To evaluate whether serum and urinary Golgi membrane protein 1 (GOLM1/GP73) could serve as biomarkers for chronic kidney disease (CKD).

Approach:
  • Study Design: Cross-sectional observational study involving 32 healthy individuals and 172 kidney disease patients across various CKD stages and acute kidney injury.
  • Measurements: Assessment of serum G73, urinary G73, urinary creatinine, and conventional renal markers using logistic regression, AUC, decision curve analysis, and ordinal regression.

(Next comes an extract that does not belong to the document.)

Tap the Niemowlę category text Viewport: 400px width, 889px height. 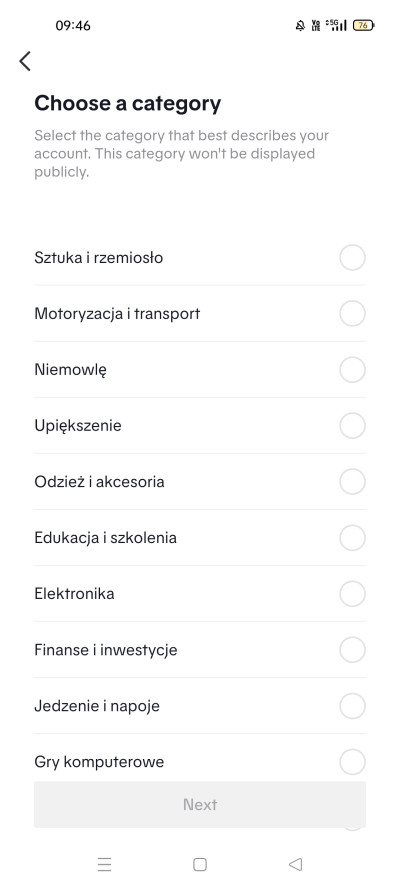pyautogui.click(x=71, y=370)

  • Immunostaining: Kidney biopsies from 20 patients were immunostained for GP73.
Key Findings:
  • Serum G73 levels increased from healthy controls to CKD stages 4-5, with a decrease in CKD stage 5D (P < 0.001).
  • Urinary G73 and the urine G73-to-creatinine ratio declined progressively (P < 0.001).

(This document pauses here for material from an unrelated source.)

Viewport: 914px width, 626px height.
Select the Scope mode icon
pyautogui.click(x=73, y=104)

  • Adding serum G73 to clinical models improved discrimination of advanced CKD (AUC increased from 0.81 to 0.85, DeLong P = 0.026).
  • Serum G73 showed modest ability to distinguish acute kidney injury from CKD (AUC 0.59–0.75).

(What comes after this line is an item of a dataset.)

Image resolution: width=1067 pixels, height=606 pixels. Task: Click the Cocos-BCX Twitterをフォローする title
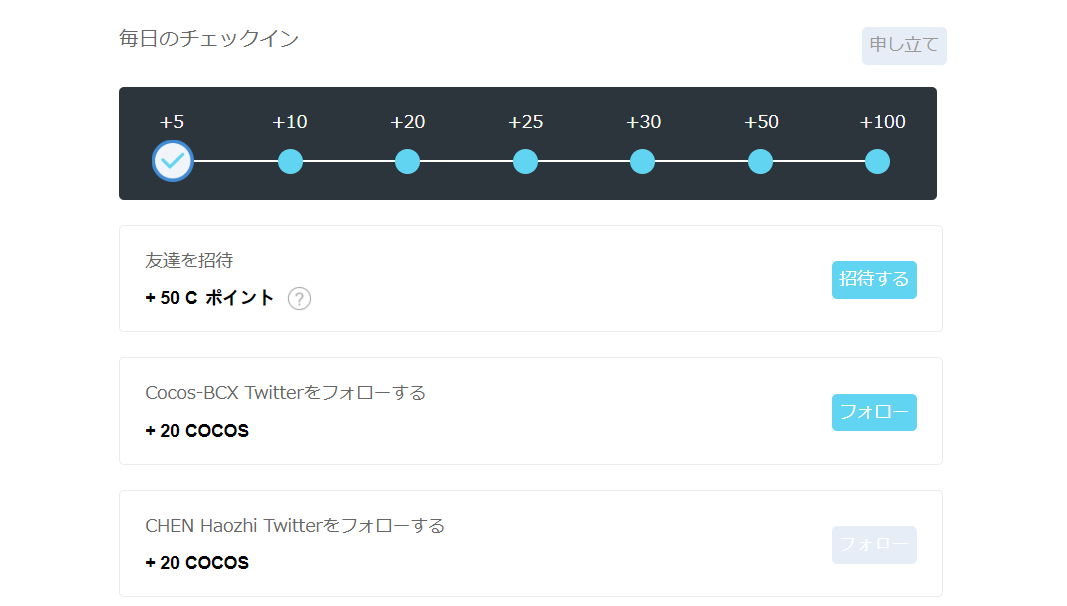[286, 393]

  • Kidney GP73 immunostaining was weak and unchanged across stages.
Interpretation:

Serum G73 independently associates with CKD severity and adds diagnostic value to conventional models, particularly for advanced CKD.

Limitations:
  • The study was limited to a specific cohort and may not generalize to all populations.
  • Sensitivity analyses indicated no meaningful incremental value beyond eGFR or serum creatinine.
Conclusion:

Serum and urinary G73 are useful non-invasive biomarkers that could improve CKD staging.